Florit sospese don Mazzi e mandò un nuovo parroco all’Isolotto. Ma alla sua prima messa si presentarono in venti. Tutti gli altri andarono in piazza, dove don Mazzi continuò a dire messa per tutta la comunità. Da allora in poi quella separazione fisica continuò a rappresentare un diverso cammino. La comunità di base dell’Isolotto (come tante altre in Italia) continuò a praticare un Vangelo che significava stare in maniera intransigente dalla parte degli ultimi. Il Vescovo, la gerarchia seguì una strada diversa, più cauta, ma non rinunciò ad esercitare il proprio potere: nel 1974 don Mazzi venne sospeso a divinis. Non per questo il parroco «ufficioso» smise di essere il pastore delle sue pecore: fino all’ultimo è stato punto di riferimento non solo per le prese di posizioni pubbliche che facevano rumore sui giornali (come quella a favore di papà Englaro) ma soprattutto per un’azione concreta, silenziosa e quotidiana di aiuto a chi aveva bisogno.
Potrà sembrare strano ma se oggi la maggioranza dei cattolici italiani (il 53% secondo il sondaggio di Mannheimer reso pubblico domenica scorsa) non rivuole la Democrazia cristiana è anche per merito (o per colpa) di don Mazzi. Gli ultimi due pontificati hanno lavorato molto per piallare le comunità di base, per togliere legittimazione e visibilità a un cattolicesimo eterodosso.
Ma come tante altre cose del Sessantotto (si pensi a Steve Jobs che va in India prima di mettersi a inventare il computer per tutti) quel cattolicesimo non ha smesso di lavorare in profondità e di cambiare la testa degli italiani.
Si può essere molto religiosi senza per forza essere democristiani e senza per forza pensarla politicamente alla stessa maniera.

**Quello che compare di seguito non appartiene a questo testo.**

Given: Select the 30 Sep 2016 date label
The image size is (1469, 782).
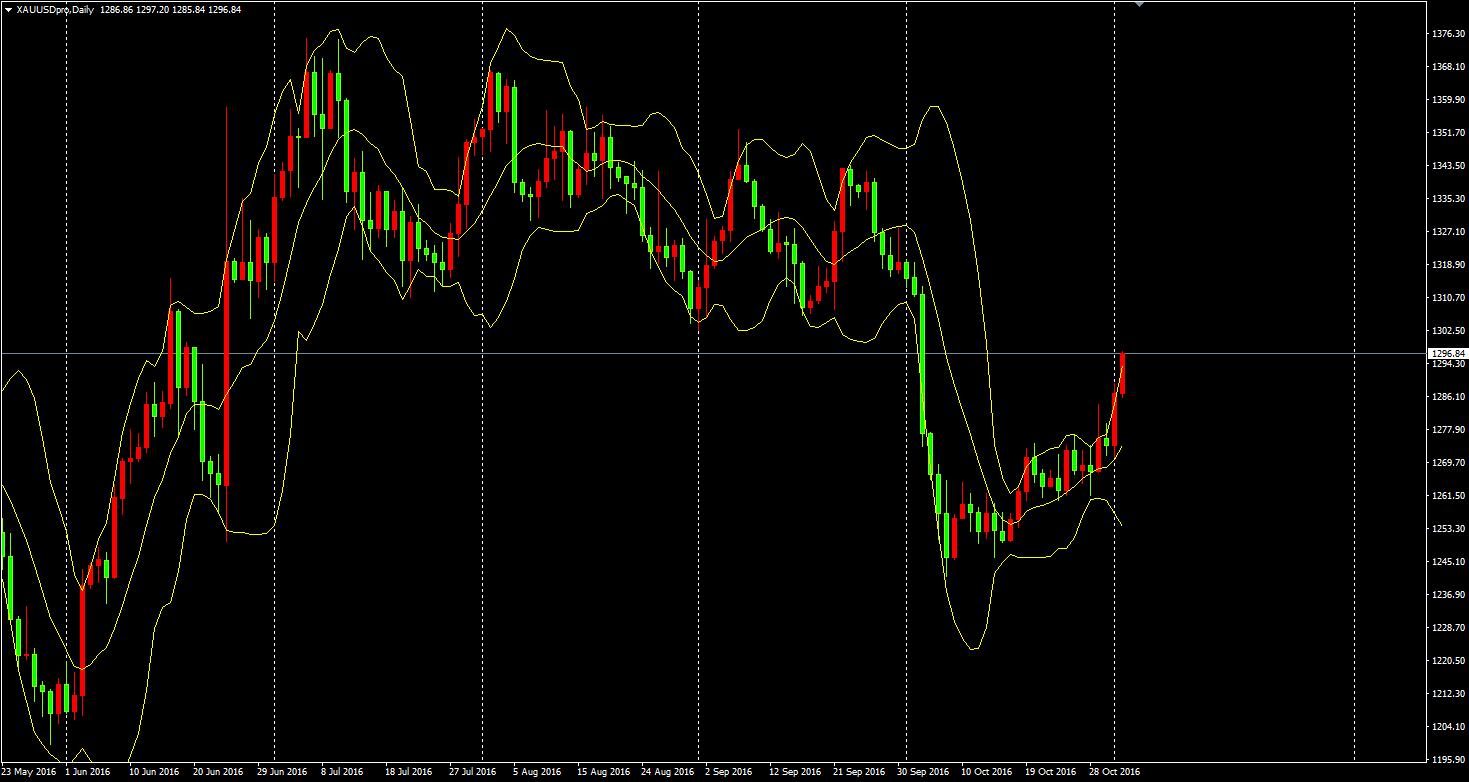Looking at the screenshot, I should (x=922, y=772).
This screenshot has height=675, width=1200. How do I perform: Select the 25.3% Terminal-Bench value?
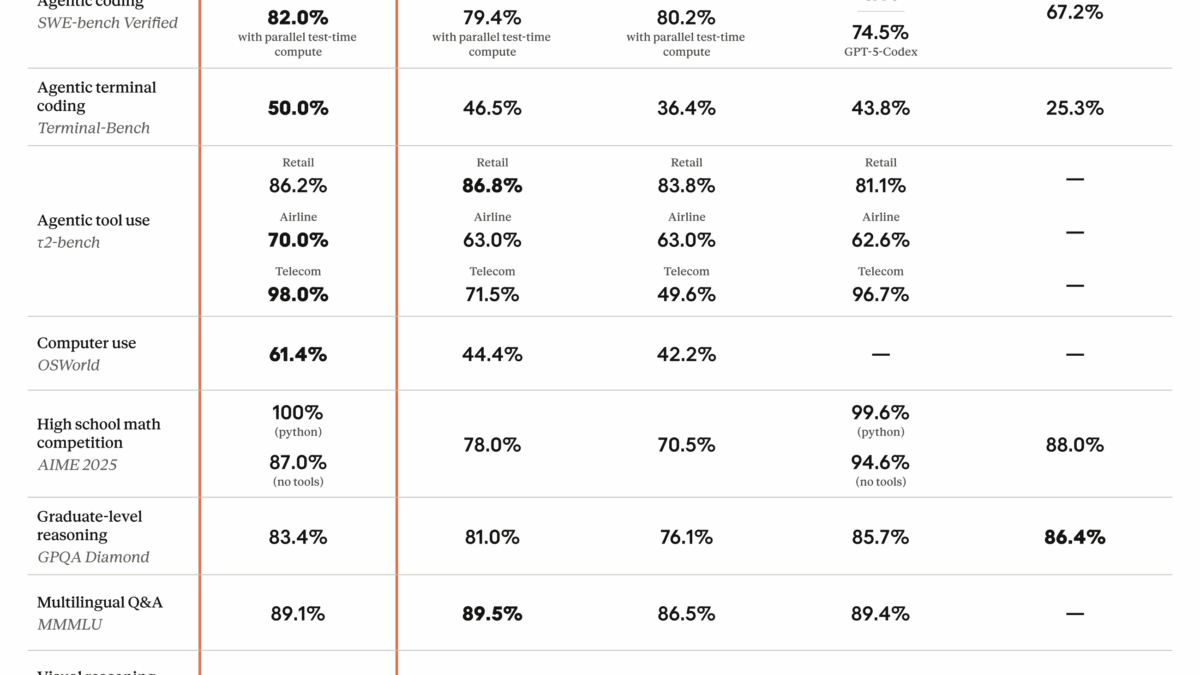[x=1074, y=108]
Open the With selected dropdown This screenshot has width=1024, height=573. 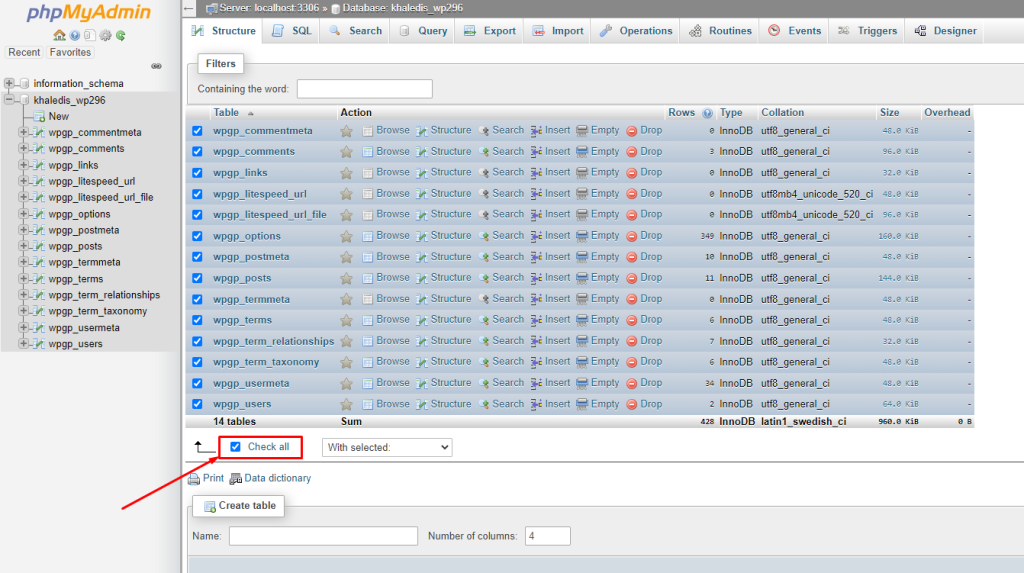click(387, 447)
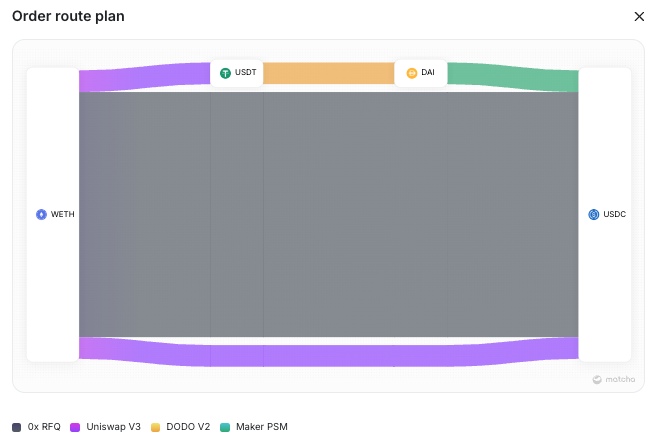Screen dimensions: 659x444
Task: Select the large gray 0x RFQ flow
Action: [328, 214]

Si può cercare di vivere il Vangelo con coerenza senza per forza obbedire alle autorità ecclesiali.
Si può, si deve, pensare con la propria testa.
Ciò che nel 1968 sembrava eresia ora è senso comune.
Troppo spesso i politici chiusi nelle loro stanze non si accorgono di come è cambiata l’Italia. E ragionano (dato che sono in perenne carestia di idee nuove) su come ricostituire una presenza cattolica nella vita politica. Non sanno che decine di migliaia di cattolici prestano il loro impegno nel volontariato (come don Mazzi) preferendolo a una politica che (almeno per come viene fatta “professionalmente”, si fa per dire, oggi in Italia) non li interessa e non li appassiona. Quello che li appassionava (e li appassiona) di don Mazzi era che non faceva politica per sé, per fare carriera o per arricchirsi. O per difendere il posto di lavoro, come molti politici italiani attuali. Ma semplicemente per stare dalla parte degli ultimi. Questo dice il Vangelo. Altro che nuovo partito dei cattolici.